Friday, November 25, 2011

The Scary Stuff

The winter doldrums have set in here. I feel defeated by a bunch of things. Anxiety is knocking the door down. Old fears are resurfacing. Doubts are persistant. Even the sky is dark and cloudy. It's about 4:30 and it's practically dark.
I thought it might make me feel better to write to you. Maybe some of you will comment back.......... We all have days or at least moments like this. As I have gotten older, these times come fewer and farther between. But they hit the dead center of the bull's eye of my worst fears. What are your worst fears?
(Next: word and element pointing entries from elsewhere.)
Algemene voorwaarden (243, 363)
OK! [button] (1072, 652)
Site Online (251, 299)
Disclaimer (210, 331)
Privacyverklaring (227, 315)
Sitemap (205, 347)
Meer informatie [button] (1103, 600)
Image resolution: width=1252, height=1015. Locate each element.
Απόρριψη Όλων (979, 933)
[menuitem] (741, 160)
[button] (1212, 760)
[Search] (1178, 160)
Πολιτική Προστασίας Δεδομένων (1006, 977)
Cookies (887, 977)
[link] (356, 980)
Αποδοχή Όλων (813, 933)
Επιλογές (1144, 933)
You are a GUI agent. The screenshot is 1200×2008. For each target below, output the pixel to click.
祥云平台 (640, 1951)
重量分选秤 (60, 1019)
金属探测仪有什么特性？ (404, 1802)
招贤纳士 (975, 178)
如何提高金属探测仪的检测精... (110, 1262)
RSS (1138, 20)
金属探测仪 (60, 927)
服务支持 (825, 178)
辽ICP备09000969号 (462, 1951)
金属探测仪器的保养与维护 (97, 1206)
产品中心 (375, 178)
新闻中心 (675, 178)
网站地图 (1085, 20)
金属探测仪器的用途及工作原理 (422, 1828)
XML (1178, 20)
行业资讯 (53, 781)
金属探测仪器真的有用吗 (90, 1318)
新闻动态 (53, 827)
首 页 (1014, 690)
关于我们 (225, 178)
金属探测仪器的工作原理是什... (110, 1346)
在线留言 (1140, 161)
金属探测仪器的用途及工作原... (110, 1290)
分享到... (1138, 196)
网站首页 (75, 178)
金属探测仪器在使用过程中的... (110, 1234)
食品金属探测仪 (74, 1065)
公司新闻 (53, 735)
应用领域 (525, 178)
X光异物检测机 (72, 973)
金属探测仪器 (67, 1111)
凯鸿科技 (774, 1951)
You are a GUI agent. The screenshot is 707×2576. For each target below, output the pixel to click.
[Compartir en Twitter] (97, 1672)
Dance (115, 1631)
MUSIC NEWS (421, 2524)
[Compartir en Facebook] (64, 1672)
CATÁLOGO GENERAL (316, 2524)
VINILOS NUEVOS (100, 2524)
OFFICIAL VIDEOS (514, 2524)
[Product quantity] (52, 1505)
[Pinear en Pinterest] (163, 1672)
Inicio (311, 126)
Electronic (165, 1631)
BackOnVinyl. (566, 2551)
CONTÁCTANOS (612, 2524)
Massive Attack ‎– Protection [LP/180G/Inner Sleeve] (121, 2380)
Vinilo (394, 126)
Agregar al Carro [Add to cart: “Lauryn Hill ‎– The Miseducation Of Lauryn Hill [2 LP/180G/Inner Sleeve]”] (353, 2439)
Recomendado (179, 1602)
And when they knock at your door like the yapping of a dog insistent on registering his displeasure at being left outside, how do you handle them?
I think the fact that it's the holidays make it worse. There are too many good and bad memories that seem to show up year after year. And if we didn't have certain expectations, it wouldn't hurt when they are not met.
All these battles take place in my mind, and they are spiritual battles, which must be fought in the spiritual realm with spiritual weapons. We must gird our loins with truth (God's Word), put on the breastplate of righteousness, shod our feet with the preparation of the gospel of peace, and take up the shield of faith, the helmet of salvation and the sword of the Spirit.
The other thing is to fill our minds with good thoughts. I don't mean just ignore whatever is not good, but to replace it with truth.
I hope things are good with you. Let me hear from you!

5 comments:

Tonya said...

I'm with you on this, Anna. Doubt, fears, anxiety, feeling defeated, 'tis the season...
I think, as people with Parkinson's, it is even harder, Christian or not, to wrestle with these unwelcome thoughts and feelings. I know what I need to do, but I allow the enemy to beat me up with guilt and unworthiness and despair. Parkinson's Disease is a monster that needs to be tamed and bound because it feeds on our emotions and thoughts.
I also tend to withdraw inside myself after too much social contact. Wish I was a better friend.
Tonya

juju said...

dearest anna, your ministry to me is profound. the LORD is glorified in your life! may knowing this lift your spirits. i will add you to my daily prayer list, dear one.

my life is in utter shambles. but i have the LORD and a faithful husband. please pray for me as well. thank you again - julie

Anna said...

Julie, thank you for being so transparent. I will surely pray for you, and am so grateful that you will be praying for me too. Life is just so darned hard sometimes. Let's make James 1:2 our theme verse - "Consider it all joy, my brethren, when you encounter various trials...." Julie, my heart is with you. I am remembering that the joy of the Lord is my strength!

Anna said...

Tonya, thank you so much for sharing your thoughts and your struggles with us. You are not alone, sweet one. Please join Julie and I in our prayers for each other. Love you..........

Tonya said...

I will, Anna. Thank you for your support. Love you....too.